───── Page

Speaking rate and reading rate were directly compared by Crystal & House (1982) who noted that speakers using “less formal production” (p. 706) – that is, informal conversations rather than reading – showed more temporal syllable reductions in their speech, which increased their speaking rates. In another study, Hirose & Kawanami (2002) examined dialogue versus read speech, and focused on the prosodic differences that exist between the two, noting that “dialogue speech generally shows wider dynamic ranges in its prosodic features” (p. 97), such as in tone and rhythm, as well as a higher speech rate than read speech. Howell & Kadi-Hanifi (1991) also examined prosodic differences in reading and speaking. Six speakers spoke spontaneously (describing a room of their choice), and then three months later, after transcribing their response, investigators had those speakers read what they had responded, as well as the response of two other speakers, in order to compare speaking styles. They found that speakers produced a “larger number of short tone units” (p. 166) while reading, indicating more fragmentation and a more formal style of speech. They concluded that this variation in stress placement did not produce significant differences in speaking rate, but did observe that speaking rate “changes with the mode of delivery” (p. 168).
As this brief review indicates, factor such as regional affiliation of the speaker, age, gender and speaking style have been found to produce differences in speech tempo in a systematic way. In this study we are primarily interested in regional differences in articulation rate and their manifestations across speaker age, gender and speaking situations (reading vs. speaking). At present, we only focus on the selected social and physical markers as potential predictors of differences in the articulation rate and do not address the contribution of psychological markers. The questions underlying our investigation center on the strength of a given predictor in making broader generalizations. Specifically, can we legitimately claim that certain regional varieties of American English are spoken faster (or slower) than others? If the differences do exist, are they manifested in both speaking and reading? Do older adults always speak slower than the younger? Do men always speak faster than women?

──────────

- **Problems to work on**:
1 - Answer these questions using the passage on speech tempo, one answer per line, marked (a), (b) and (c):
(a) How many speakers talked spontaneously in the study by Howell & Kadi-Hanifi?
(b) Which two kinds of speech did Hirose & Kawanami examine?
(c) Which kind of markers does the present study say it does not address?
2 - Do these statements agree with the passage on speech tempo? For each, give yes or no and quote the words from the passage that settle it.
(a) In the Howell & Kadi-Hanifi study, the speakers read their own responses three months after speaking.
(b) The present study focuses on psychological markers as predictors of articulation rate.
(c) Hirose & Kawanami found that read speech had a higher speech rate than dialogue.
3 - Carry on the passage on speech tempo from the point where it stops.

───── Supplied data

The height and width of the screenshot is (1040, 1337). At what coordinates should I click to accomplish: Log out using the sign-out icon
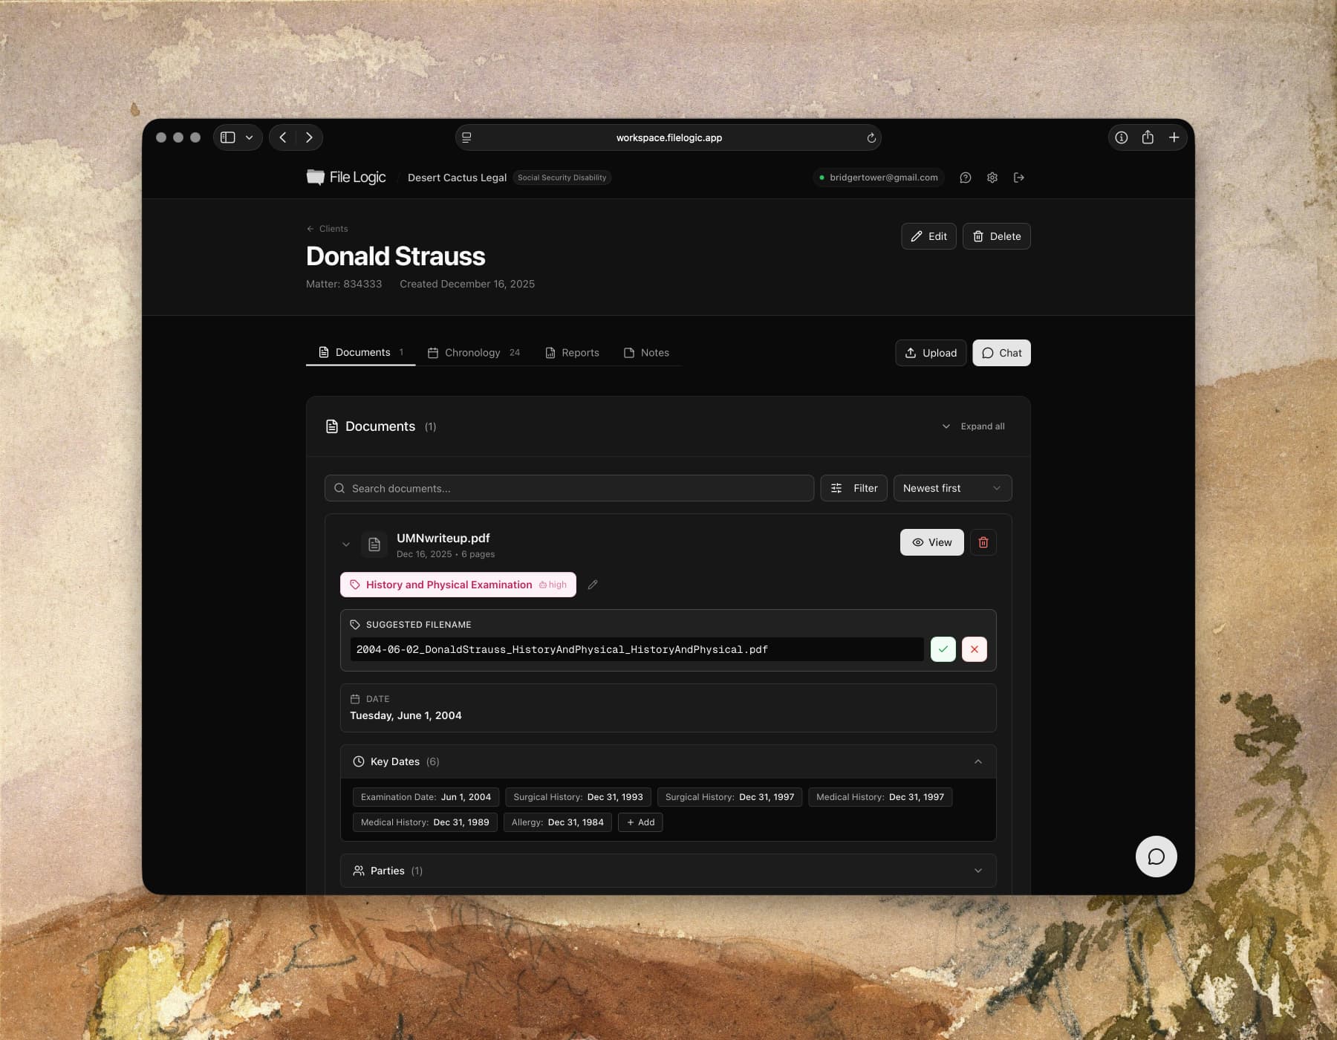pos(1019,178)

──────────

- **Answers for the exercise**:
1 -
(a) Six.
(b) Dialogue speech and read speech.
(c) Psychological markers.

2 -
(a) Yes: "then three months later, after transcribing their response, investigators had those speakers read what they had responded"
(b) No: "do not address the contribution of psychological markers"
(c) No: "as well as a higher speech rate than read speech"

3 -
The present paper has one additional aim. Studies by Crystal & House (1988a, b) and Jacewicz et al. (2006, 2007) indicate that Northern vowels are in fact shorter than Southern vowels. This may suggest that there is a relationship between vowel duration and variation in speech tempo so that Southern vowels reflect the overall slower tempo of the Southern speech whereas the shorter Northern vowels correspond to the faster tempo of Northern speech. However, this correspondence may not hold for all vowels as pointed out by Clopper, Pisoni & de Jong (2005:1665) who found that vowel duration differences are “selective in nature,” with Southern lax vowels significantly longer than those of other Americans. The present study seeks to find a more conclusive account of regional variation in speech tempo which may also be carried on to smaller temporal units such as phrasal or segmental durations.
In the present paper, we report on a study that compares articulation rates of Northern speakers born and raised in south central/southeastern Wisconsin with those of Southern speakers born and raised in westernmost North Carolina. Subjects read sentences aloud and engaged in free conversation, providing two very different samples, and yielding clear differences between dialects. While our primary focus is on regional difference in speech tempo, our sample yields data on age — contrasting young adults (20–34 years old) with older adults (51–65 years old) — and gender — contrasting men’s and women’s speech.
A total of 94 speakers participated in the study. All were born, raised, and spent most of their lives in either South-central Wisconsin or Western North Carolina. The speakers fell into two age groups. There were 40 older adults aged 51–65 years, 20 from Wisconsin and 20 from North Carolina who were evenly divided by gender (10 men and 10 women), in each region. There were also 54 young adults aged 20–34 years. In this group, 36 speakers were the original participants of the study (18 speakers from Wisconsin and 18 from North Carolina, 9 men and 9 women in each region) and 18 additional speakers (6 from Wisconsin and 12 from North Carolina) were recorded at a later time. All Wisconsin speakers came from the Madison area and areas east, well within the parts of the state defined as Labov et al.’s (2006) “Inland North” dialect, the area characterized by the Northern Cities Shift. The North Carolina speakers came from the Sylva, Cullowhee, and Waynesville areas (Jackson, Swain and Haywood counties). Geographically, these participants yielded a highly homogenous sample of varieties of Northern and Southern speech, respectively.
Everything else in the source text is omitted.